[Start of Attachment]
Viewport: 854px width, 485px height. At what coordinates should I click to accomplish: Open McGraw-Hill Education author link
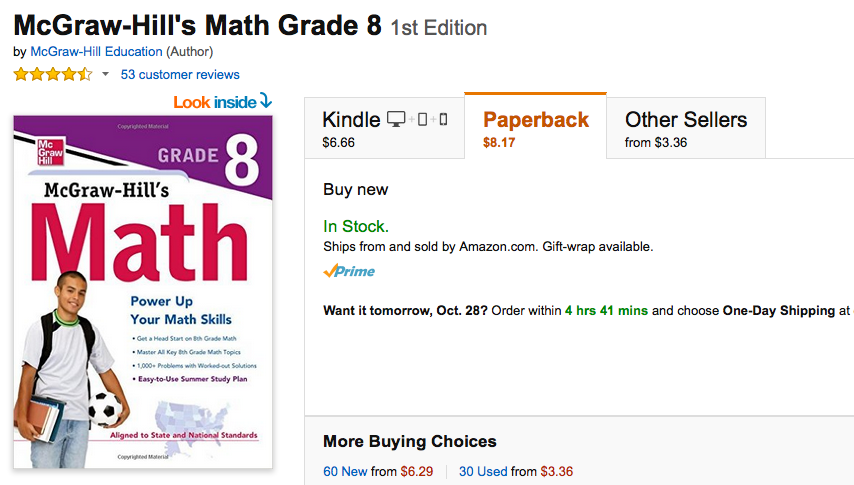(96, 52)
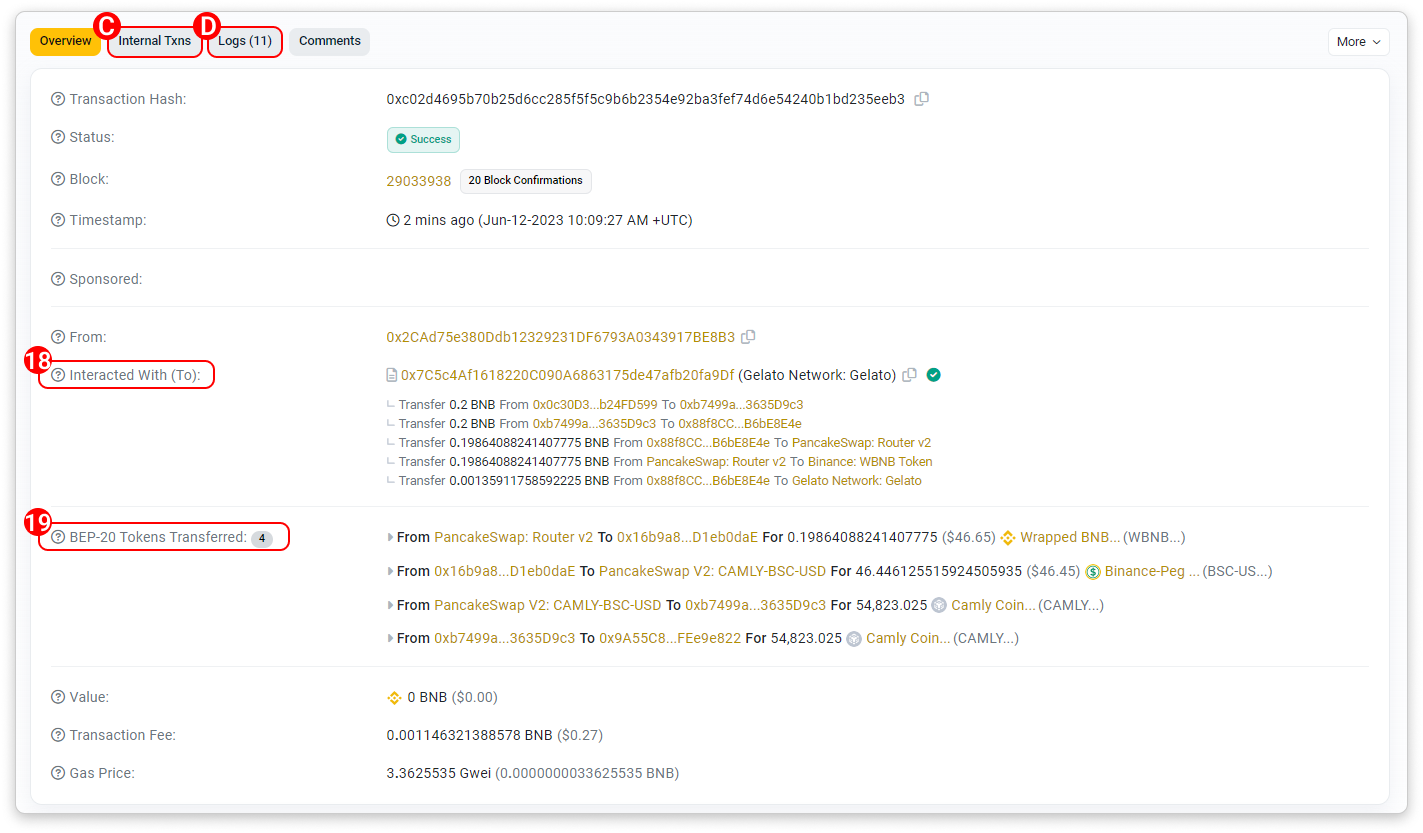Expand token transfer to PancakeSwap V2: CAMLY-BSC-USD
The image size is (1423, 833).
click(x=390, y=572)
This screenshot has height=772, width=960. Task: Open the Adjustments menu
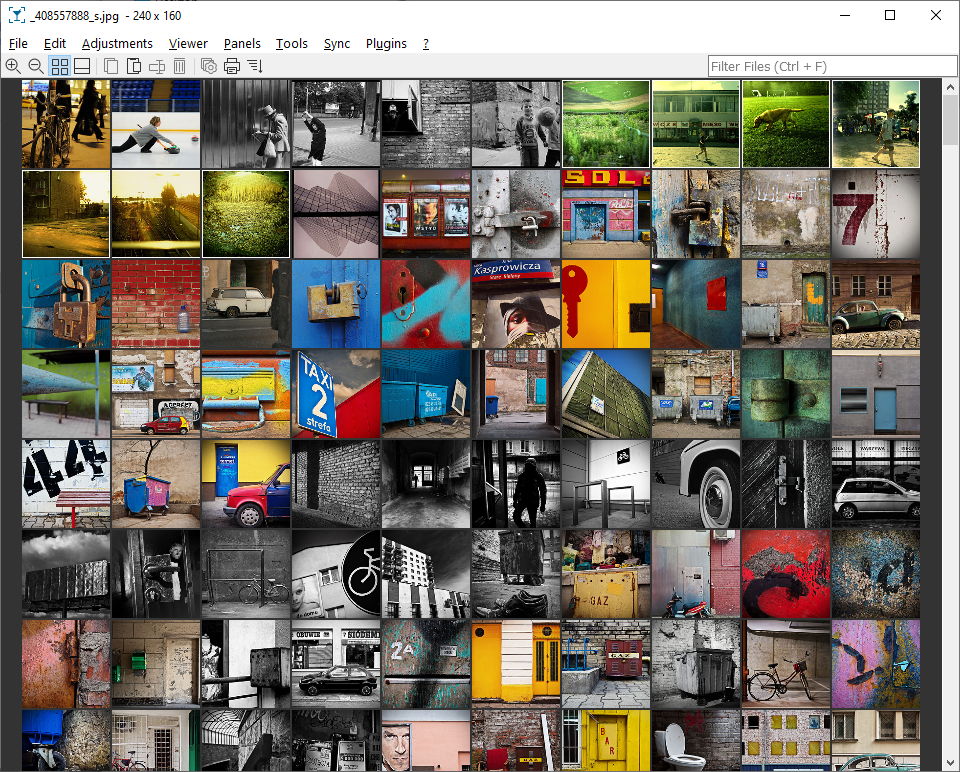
[End of Attachment]
**WORK TO BE COMPLETED**: Set the material down exactly, images excluded.

**OUTPUT FOR THIS EXERCISE**:
Viewport: 854px width, 485px height. At what coordinates should I click to accomplish: Open McGraw-Hill Education author link
(96, 52)
Expand token transfer to PancakeSwap V2: CAMLY-BSC-USD
The image size is (1423, 833).
click(x=390, y=572)
This screenshot has height=772, width=960. Task: Open the Adjustments menu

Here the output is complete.